━━━━━ DATASET RECORDS

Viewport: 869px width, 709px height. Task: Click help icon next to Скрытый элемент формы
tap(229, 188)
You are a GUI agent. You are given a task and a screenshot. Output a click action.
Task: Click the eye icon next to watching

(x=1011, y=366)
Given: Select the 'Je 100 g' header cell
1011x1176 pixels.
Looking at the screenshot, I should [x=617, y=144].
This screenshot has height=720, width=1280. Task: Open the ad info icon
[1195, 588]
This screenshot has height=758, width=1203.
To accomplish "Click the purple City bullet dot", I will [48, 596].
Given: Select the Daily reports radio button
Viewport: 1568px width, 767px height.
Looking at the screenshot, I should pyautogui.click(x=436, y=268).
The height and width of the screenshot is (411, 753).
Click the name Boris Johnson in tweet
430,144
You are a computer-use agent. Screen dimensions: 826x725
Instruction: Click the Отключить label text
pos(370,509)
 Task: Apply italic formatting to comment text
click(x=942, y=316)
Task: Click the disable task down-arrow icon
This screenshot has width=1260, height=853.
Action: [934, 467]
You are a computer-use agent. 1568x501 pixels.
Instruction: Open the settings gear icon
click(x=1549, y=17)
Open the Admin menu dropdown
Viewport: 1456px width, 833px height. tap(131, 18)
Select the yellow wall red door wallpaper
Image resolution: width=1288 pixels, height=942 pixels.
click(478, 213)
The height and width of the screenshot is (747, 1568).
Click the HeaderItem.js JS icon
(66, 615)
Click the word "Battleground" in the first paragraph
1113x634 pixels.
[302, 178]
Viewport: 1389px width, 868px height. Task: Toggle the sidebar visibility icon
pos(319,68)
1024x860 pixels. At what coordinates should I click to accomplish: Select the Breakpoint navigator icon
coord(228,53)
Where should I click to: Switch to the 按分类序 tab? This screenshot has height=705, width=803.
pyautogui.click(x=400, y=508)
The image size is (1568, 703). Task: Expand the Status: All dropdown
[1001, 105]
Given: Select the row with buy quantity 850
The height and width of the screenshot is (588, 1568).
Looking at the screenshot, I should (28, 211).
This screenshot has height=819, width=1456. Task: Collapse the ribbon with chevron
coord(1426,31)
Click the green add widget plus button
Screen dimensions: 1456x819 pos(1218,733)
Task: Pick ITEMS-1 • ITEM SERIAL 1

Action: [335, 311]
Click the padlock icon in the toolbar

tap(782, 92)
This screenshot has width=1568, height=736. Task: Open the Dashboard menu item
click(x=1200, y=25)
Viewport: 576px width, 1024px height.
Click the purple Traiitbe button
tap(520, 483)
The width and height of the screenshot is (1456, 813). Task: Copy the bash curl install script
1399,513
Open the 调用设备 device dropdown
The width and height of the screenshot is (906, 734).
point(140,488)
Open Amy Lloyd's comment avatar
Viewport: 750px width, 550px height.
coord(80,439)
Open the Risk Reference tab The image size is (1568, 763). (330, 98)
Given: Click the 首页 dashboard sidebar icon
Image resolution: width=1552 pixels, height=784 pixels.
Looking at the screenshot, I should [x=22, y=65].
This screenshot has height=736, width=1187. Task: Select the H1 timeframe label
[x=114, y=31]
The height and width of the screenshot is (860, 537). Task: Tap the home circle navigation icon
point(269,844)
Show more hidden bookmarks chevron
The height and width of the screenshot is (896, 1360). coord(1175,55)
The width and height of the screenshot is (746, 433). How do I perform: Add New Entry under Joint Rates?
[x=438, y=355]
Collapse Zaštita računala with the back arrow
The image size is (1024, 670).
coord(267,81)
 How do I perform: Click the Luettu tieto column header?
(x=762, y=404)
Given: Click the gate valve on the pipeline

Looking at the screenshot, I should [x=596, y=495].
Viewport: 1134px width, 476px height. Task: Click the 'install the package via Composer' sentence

━━━━━━━━━━

▶ [WORK INSTRUCTIONS]: Output the data from the line containing "The height and width of the screenshot is (411, 753)." through the line containing "Action: [934, 467]" as a numbered list, leaving out blank lines.

▶ [FINISHED TASK]:
1. The height and width of the screenshot is (411, 753).
2. Click the name Boris Johnson in tweet
3. 430,144
4. You are a computer-use agent. Screen dimensions: 826x725
5. Instruction: Click the Отключить label text
6. pos(370,509)
7.  Task: Apply italic formatting to comment text
8. click(x=942, y=316)
9. Task: Click the disable task down-arrow icon
10. This screenshot has width=1260, height=853.
11. Action: [934, 467]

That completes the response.